For one thing, it was powered by a 428 CID engine with two 600-CFM Holley carburetors, rated at 355 hp and 420 lb-ft of torque, paired with a choice of a four-speed manual or a three-speed automatic. The engine itself also featured a cast aluminum intake manifold. Actually, there were two engine options for the GT500 for 1967 — the other was Ford’s 427 CID V8 that was quite a bit more expensive than the Shelby-modified 428 CID unit.

In the cockpit the GT500 also received an upgraded 140-mph speedometer, an 8,000-rpm tach and a couple of other additional gauges. But the biggest and the most noticeable change, and also one of the most practical, safety-wise, was the roll bar. Badging was relatively light on the inside: Cobras appeared on the passenger-side dash as well as the three-spoke steering wheel trimmed in wood. There were plenty of other opportunities to advertise the car’s performance on the outside, with Cobra badging along with a rocker stripe.

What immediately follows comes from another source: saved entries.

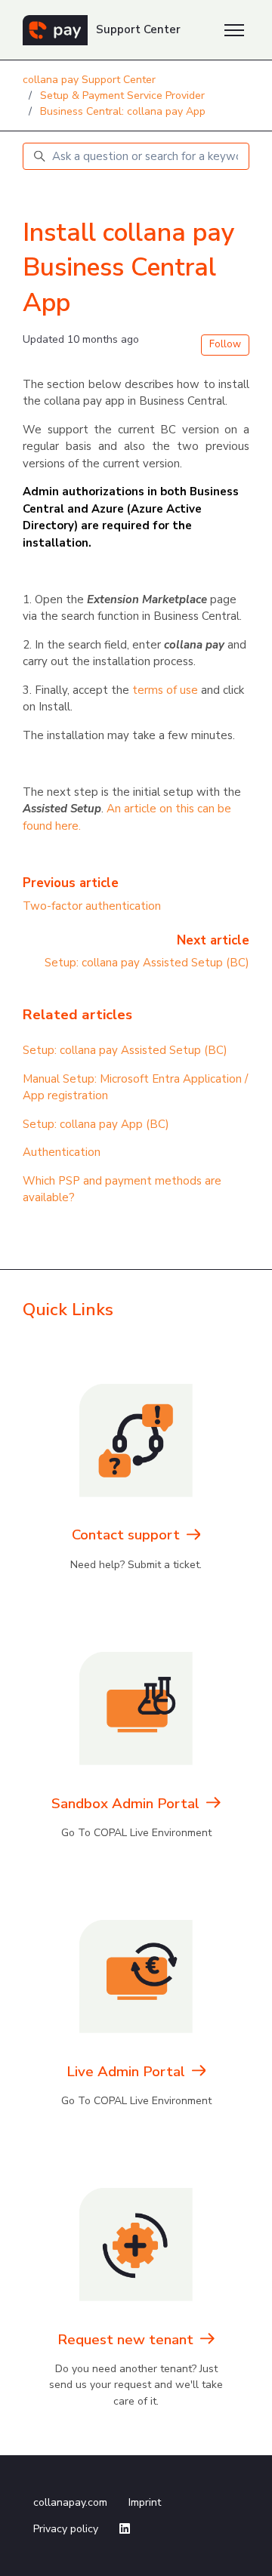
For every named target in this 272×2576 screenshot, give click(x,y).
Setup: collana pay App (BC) (96, 1124)
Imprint (144, 2502)
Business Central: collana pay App (123, 111)
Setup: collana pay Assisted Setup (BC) (147, 962)
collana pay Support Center (89, 79)
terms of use (165, 690)
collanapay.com (70, 2502)
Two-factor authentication (92, 906)
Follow (225, 344)
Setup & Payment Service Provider (122, 95)
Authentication (61, 1152)
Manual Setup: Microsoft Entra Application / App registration (135, 1087)
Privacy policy (65, 2529)
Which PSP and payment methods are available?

Buyers had three options when it came to wheels, and all were 15 inches in diameter — this was in the age of smaller wheels.

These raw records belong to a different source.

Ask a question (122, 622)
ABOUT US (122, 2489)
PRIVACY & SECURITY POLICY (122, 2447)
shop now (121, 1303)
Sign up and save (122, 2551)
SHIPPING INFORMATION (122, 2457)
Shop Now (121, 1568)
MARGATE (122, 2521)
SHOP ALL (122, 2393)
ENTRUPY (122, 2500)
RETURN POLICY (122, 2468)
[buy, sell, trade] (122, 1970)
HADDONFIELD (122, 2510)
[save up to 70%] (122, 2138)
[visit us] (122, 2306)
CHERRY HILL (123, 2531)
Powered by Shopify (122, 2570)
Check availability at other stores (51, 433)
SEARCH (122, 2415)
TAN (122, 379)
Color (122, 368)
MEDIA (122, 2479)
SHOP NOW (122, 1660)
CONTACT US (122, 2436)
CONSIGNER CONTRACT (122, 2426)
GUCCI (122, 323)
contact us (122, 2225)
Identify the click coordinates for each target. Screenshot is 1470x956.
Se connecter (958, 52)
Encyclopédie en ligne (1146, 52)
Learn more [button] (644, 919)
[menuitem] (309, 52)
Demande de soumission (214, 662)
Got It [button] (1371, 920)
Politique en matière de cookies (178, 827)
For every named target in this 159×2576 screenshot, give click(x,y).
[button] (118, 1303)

A bigger engine wasn’t the only mechanical change: Shelby fitted stiffer front springs to Ford’s stock suspension, an upgraded anti-roll bar and Gabriel shock absorbers. The GT500 also featured front disc brakes as standard equipment, which would come in useful for a lot of owners.

One would think that 355 hp and 420 lb-ft of torque would be enough to satisfy all customers seeking a faster Mustang, but halfway through 1968 Shelby offered the GT500KR, which stood for “King of the Road.”

Powered by the new 428 CID Cobra Jet V8 engine with a single 735-CFM Holley four-barrel carburetor with a ram air system, this engine received an upgraded camshaft, reworked cylinder heads and connecting rods and an upgraded crankshaft. The output, at least officially, was still 355, but in reality it was well over the 400-hp mark.

The reign of the original GT500 cars was not long: Shelby’s relationship with Ford began to fray by 1969, as Shelby sought to move on to personal projects. 1969 was really the final year for the first-generation versions of the Shelby GT500, even though several hundred unsold examples from that year were later reworked by Ford into 1970 model year cars. And for a long time, Shelby and Ford closed the book on the GT500 nameplate.